The accepted answer did not work for me, so instead I overrode the nginx configuration with my own.

I created a file called nginx.conf under the directory .ebextensions/nginx/

I SSHed into a running instance of my Beanstalk app, and copied the contents of the nginx.conf file, using cat /etc/nginx/nginx.conf and copying from the terminal.

I pasted the contents into the nginx.conf file I previously created in .ebextensions/nginx/, and modified the http directive to include client_max_body_size 50M;. I finally redeployed my app using eb deploy and it worked. You should get the following message during deployment:

INFO: Nginx configuration detected in the '.ebextensions/nginx' directory. AWS Elastic Beanstalk will no longer manage the Nginx configuration for this environment.

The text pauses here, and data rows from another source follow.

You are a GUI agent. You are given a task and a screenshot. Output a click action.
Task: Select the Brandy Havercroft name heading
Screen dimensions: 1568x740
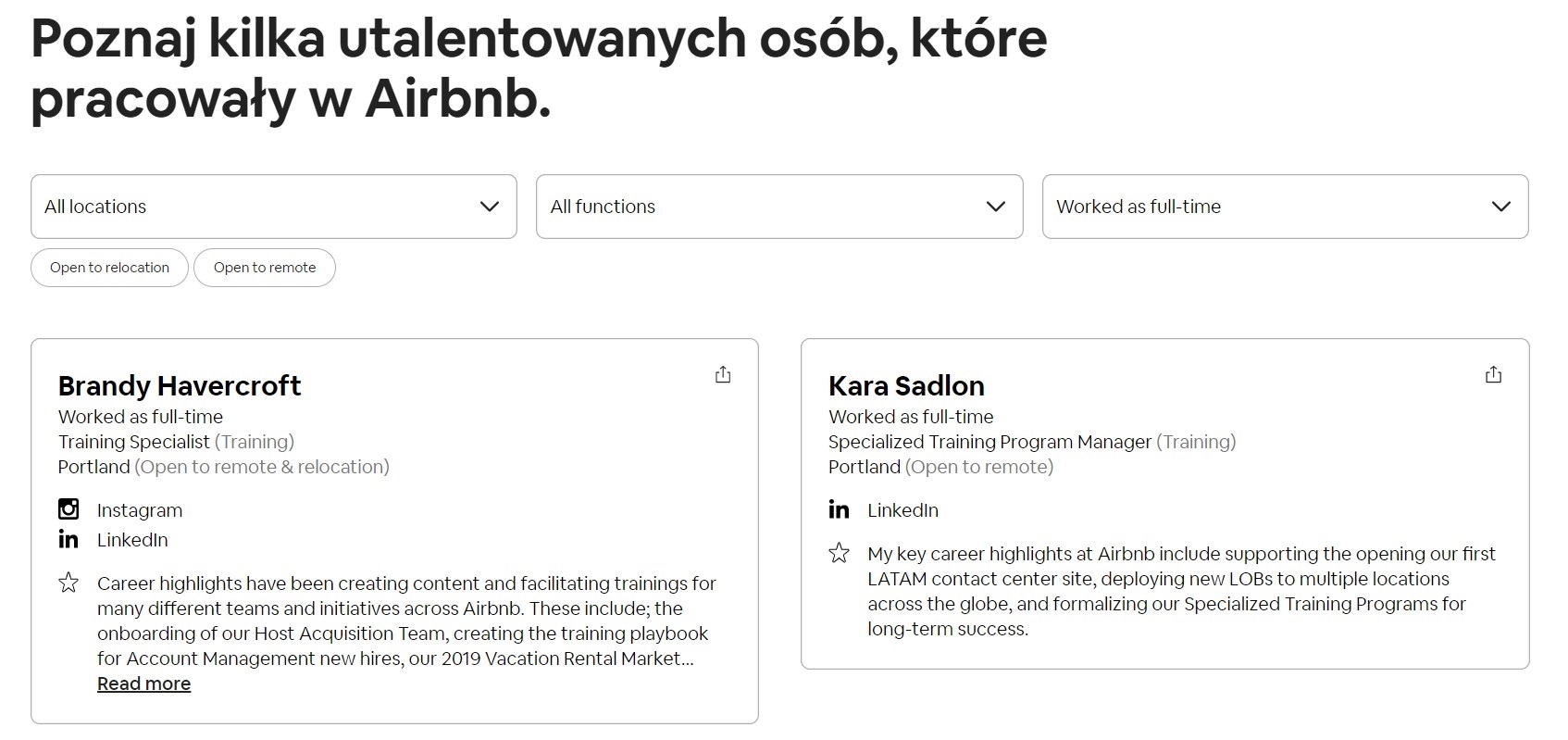click(180, 385)
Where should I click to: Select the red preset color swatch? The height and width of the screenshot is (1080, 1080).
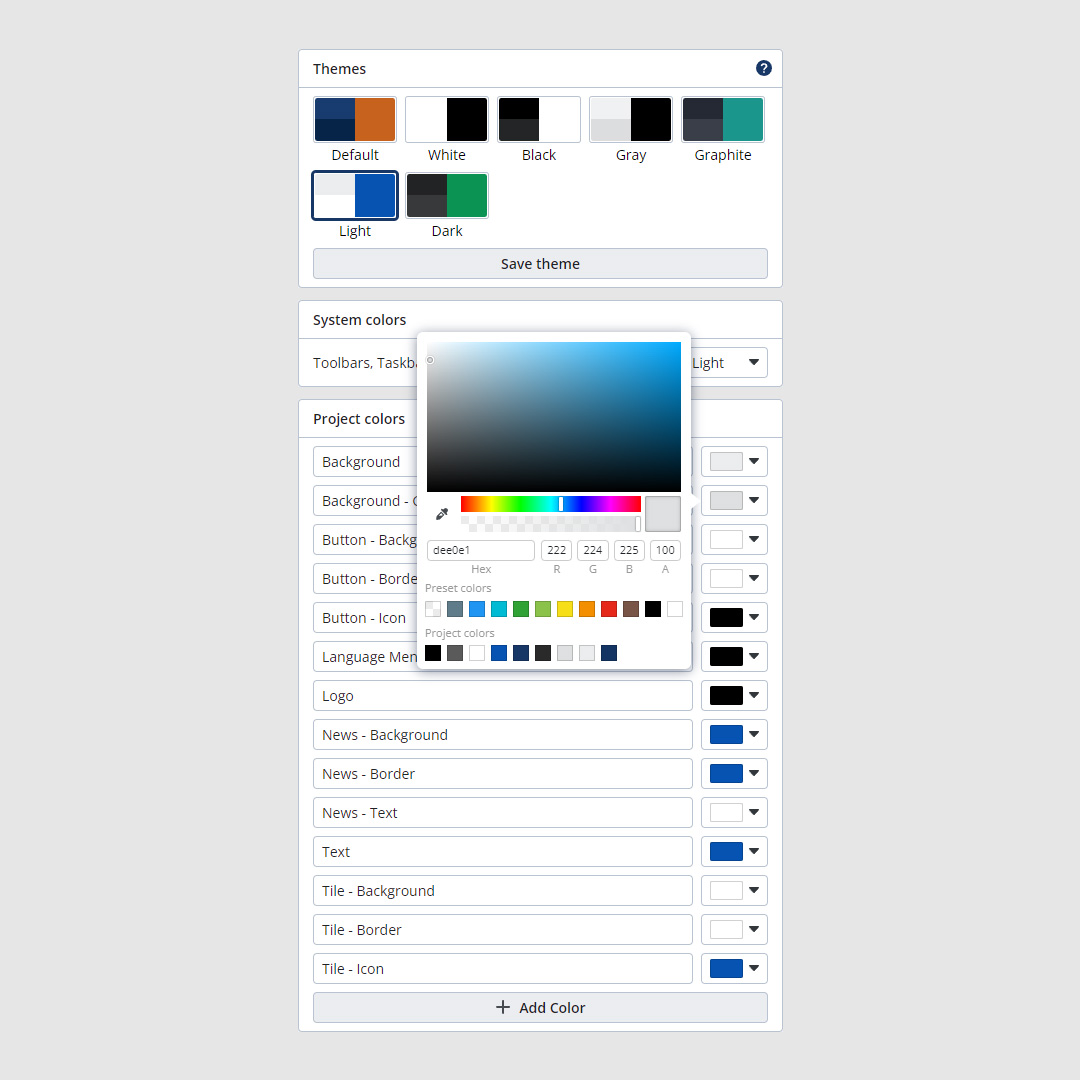click(609, 609)
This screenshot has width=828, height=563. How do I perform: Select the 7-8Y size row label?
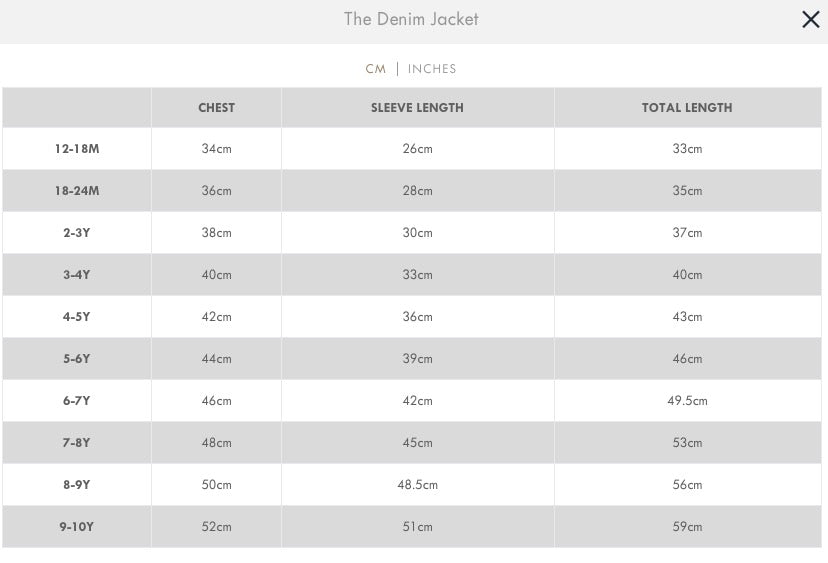coord(77,443)
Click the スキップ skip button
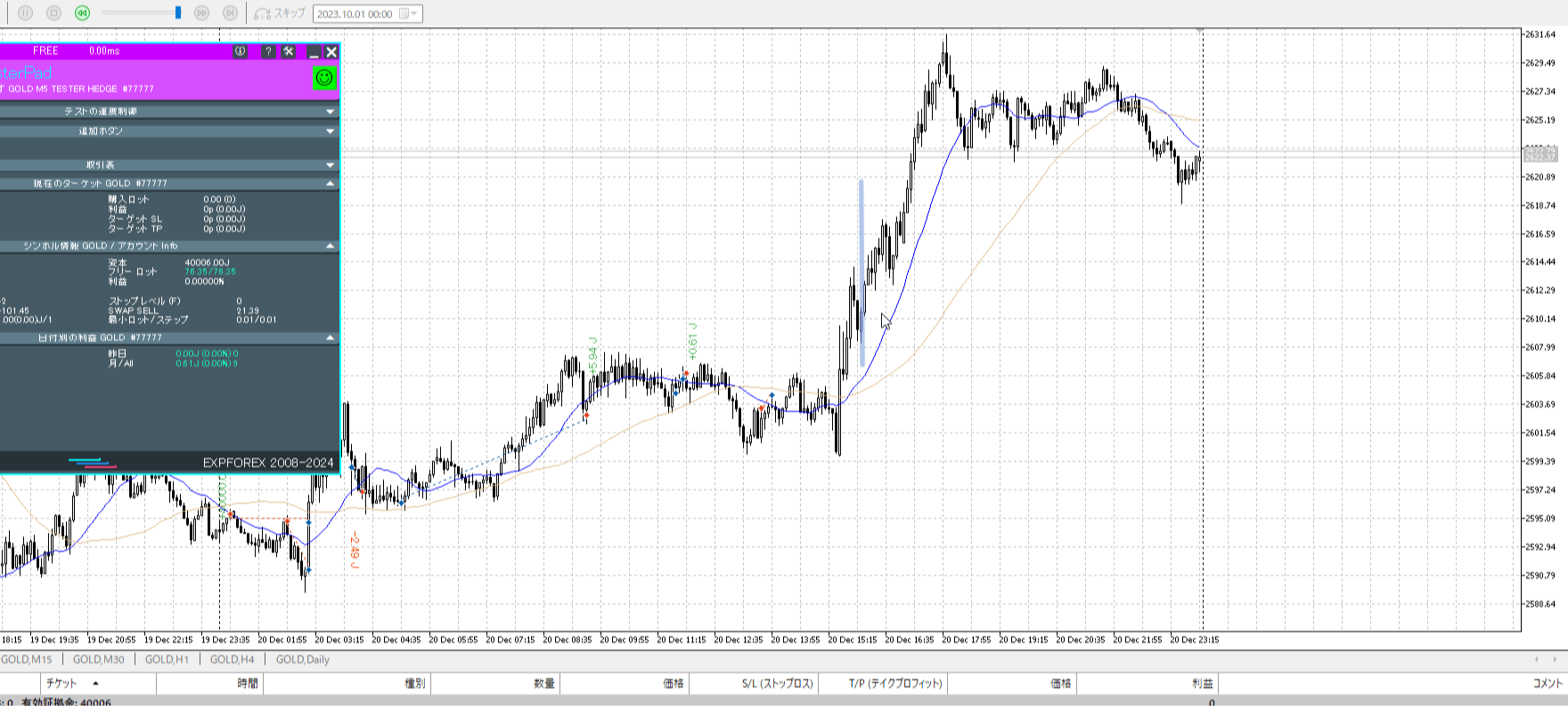Image resolution: width=1568 pixels, height=706 pixels. pyautogui.click(x=280, y=13)
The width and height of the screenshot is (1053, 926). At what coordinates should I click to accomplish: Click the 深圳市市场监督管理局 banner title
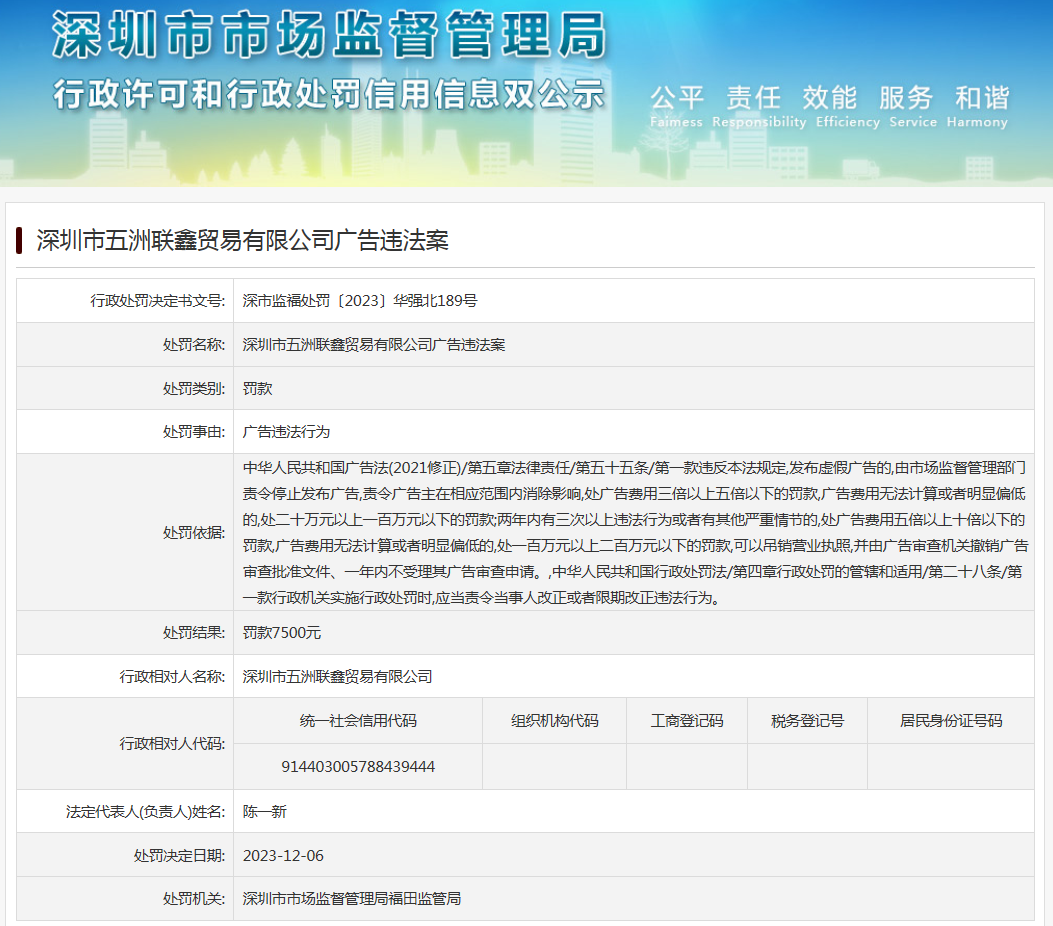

These are the contents of my .ebextensions/nginx/nginx.conf file:

# Elastic Beanstalk Nginx Configuration File

user                    nginx;
error_log               /var/log/nginx/error.log warn;
pid                     /var/run/nginx.pid;
worker_processes        auto;
worker_rlimit_nofile    33193;

events {
    worker_connections  1024;
}

http {
    include       /etc/nginx/mime.types;
    default_type  application/octet-stream;

    log_format  main  '$remote_addr - $remote_user [$time_local] "$request" '
                      '$status $body_bytes_sent "$http_referer" '
                      '"$http_user_agent" "$http_x_forwarded_for"';

    include       conf.d/*.conf;

    map $http_upgrade $connection_upgrade {
        default     "upgrade";
    }

    server {
        listen        80 default_server;
        access_log    /var/log/nginx/access.log main;

        client_header_timeout 60;
        client_body_timeout   60;
        keepalive_timeout     60;
        gzip                  off;
        gzip_comp_level       4;
        gzip_types text/plain text/css application/json application/javascript application/x-javascript text/xml application/xml application/xml+rss text/javascript;

        # Include the Elastic Beanstalk generated locations
        include conf.d/elasticbeanstalk/*.conf;
    }

    client_max_body_size 50M;
}

I did not have to restart the nginx service nor the environment.

Note: Make sure your .ebextensions is part of the .zip file created and uploaded to Beanstalk during deployment (it's not ignored in .gitignore or .ebignore if you're using it).

Alternatively you could change the proxy server to Apache. To do this, go to the Configuration and Edit the Software Configuration. The first option here is “Proxy server”, select “apache”.

The only thing that worked for me was to create a ".config" file inside .ebextensions like this:

.ebextensions/
           proxy.config

with only this content in the .config file:

files:
  "/etc/nginx/conf.d/proxy.conf":
     content: |
       client_max_body_size 50M;

no need for subfolders, no need to restart the application server, pay attention that is a ".config" not a ".conf" file inside .ebextensions and the use of proper indentation to avoid errors in the aws console the rest is the same doesn't matter the name of the file,

thanks to : http://kroltech.com/2014/09/14/quick-tip-increase-upload-size-in-aws-elastic-beanstalk-node-js-env/

For Golang without Docker I followed these instructions from aws doc:

Configuring the Reverse Proxy

If you want to include directives in addition to those in the nginx.conf http block, you can also provide additional configuration files in the .ebextensions/nginx/conf.d/ directory of your source bundle. All files in this directory must have the .conf extension. http://docs.aws.amazon.com/elasticbeanstalk/latest/dg/go-environment.html#go-complex-apps

I created the file proxy.conf in .ebextensions/nginx/conf.d/ at the root of my project, with simply 1 line inside:

client_max_body_size 20M;

If it still doesn't work, make sure .ebextensions folder and sub-folders are included in your deployment zip. No need to restart Nginx manually.

For Java Platform

To create the NGINX config proxy file you should just add

.ebextension/nginx/conf.d/proxy.conf file

with the content client_max_body_size 20M; in it.

"proxy.conf" will be deployed to "/etc/nginx/conf.d/proxy.conf" and automatically included by the NGINX config.